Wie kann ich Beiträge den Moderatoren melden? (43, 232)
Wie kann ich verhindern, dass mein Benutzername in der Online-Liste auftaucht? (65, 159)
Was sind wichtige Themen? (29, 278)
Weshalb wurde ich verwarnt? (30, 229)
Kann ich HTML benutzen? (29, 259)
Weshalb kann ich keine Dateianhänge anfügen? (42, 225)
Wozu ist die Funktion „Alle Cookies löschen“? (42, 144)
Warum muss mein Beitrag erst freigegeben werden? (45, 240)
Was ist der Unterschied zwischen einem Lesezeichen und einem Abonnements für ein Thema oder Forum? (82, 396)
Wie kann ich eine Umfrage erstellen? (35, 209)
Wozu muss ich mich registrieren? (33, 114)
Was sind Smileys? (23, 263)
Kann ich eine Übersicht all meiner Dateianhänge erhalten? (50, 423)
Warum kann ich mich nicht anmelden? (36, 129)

·····

Write out all of the records above again, line for line, with every character unchanged.

Wie kann ich Beiträge den Moderatoren melden? (43, 232)
Wie kann ich verhindern, dass mein Benutzername in der Online-Liste auftaucht? (65, 159)
Was sind wichtige Themen? (29, 278)
Weshalb wurde ich verwarnt? (30, 229)
Kann ich HTML benutzen? (29, 259)
Weshalb kann ich keine Dateianhänge anfügen? (42, 225)
Wozu ist die Funktion „Alle Cookies löschen“? (42, 144)
Warum muss mein Beitrag erst freigegeben werden? (45, 240)
Was ist der Unterschied zwischen einem Lesezeichen und einem Abonnements für ein Thema oder Forum? (82, 396)
Wie kann ich eine Umfrage erstellen? (35, 209)
Wozu muss ich mich registrieren? (33, 114)
Was sind Smileys? (23, 263)
Kann ich eine Übersicht all meiner Dateianhänge erhalten? (50, 423)
Warum kann ich mich nicht anmelden? (36, 129)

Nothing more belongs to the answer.